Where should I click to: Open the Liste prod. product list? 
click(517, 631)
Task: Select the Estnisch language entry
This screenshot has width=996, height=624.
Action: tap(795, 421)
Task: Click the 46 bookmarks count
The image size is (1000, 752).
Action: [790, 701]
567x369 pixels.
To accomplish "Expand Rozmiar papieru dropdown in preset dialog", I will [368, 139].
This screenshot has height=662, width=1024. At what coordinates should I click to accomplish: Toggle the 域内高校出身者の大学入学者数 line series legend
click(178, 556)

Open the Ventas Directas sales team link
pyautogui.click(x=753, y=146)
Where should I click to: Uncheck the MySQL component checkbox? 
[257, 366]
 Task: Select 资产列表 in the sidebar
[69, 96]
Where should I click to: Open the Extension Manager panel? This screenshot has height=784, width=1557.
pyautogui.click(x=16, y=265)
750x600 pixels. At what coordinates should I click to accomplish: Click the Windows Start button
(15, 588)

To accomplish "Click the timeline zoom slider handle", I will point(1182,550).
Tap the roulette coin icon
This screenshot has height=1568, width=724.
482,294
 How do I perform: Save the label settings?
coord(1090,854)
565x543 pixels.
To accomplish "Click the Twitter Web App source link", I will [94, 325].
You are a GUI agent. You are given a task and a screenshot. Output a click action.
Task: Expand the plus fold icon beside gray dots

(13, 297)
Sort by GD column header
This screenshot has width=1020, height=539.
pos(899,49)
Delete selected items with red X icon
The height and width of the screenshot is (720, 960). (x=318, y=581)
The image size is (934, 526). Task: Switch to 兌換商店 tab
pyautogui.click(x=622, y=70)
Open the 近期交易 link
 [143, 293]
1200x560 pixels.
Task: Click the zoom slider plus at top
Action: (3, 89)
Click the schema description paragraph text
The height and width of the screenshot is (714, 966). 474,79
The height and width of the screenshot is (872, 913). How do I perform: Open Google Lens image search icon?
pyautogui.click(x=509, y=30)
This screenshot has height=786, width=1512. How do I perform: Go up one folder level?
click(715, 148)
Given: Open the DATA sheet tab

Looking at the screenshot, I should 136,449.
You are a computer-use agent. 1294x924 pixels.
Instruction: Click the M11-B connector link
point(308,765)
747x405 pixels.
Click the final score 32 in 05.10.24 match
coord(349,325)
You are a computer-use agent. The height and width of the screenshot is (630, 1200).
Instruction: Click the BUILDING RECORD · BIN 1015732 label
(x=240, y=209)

══════

▶ _THE TASK_: Can you render the entries from the line containing "The height and width of the screenshot is (872, 913)." through the line containing "click(715, 148)" as a two-column CSV with the headers instruction and action? Give one row per entry, with its text under instruction and its answer under action, each field in quotes and any line breaks turned into spaces.

▶ _OUTPUT BELOW_:
instruction,action
"The height and width of the screenshot is (872, 913). How do I perform: Open Google Lens image search icon?","pyautogui.click(x=509, y=30)"
"This screenshot has height=786, width=1512. How do I perform: Go up one folder level?","click(715, 148)"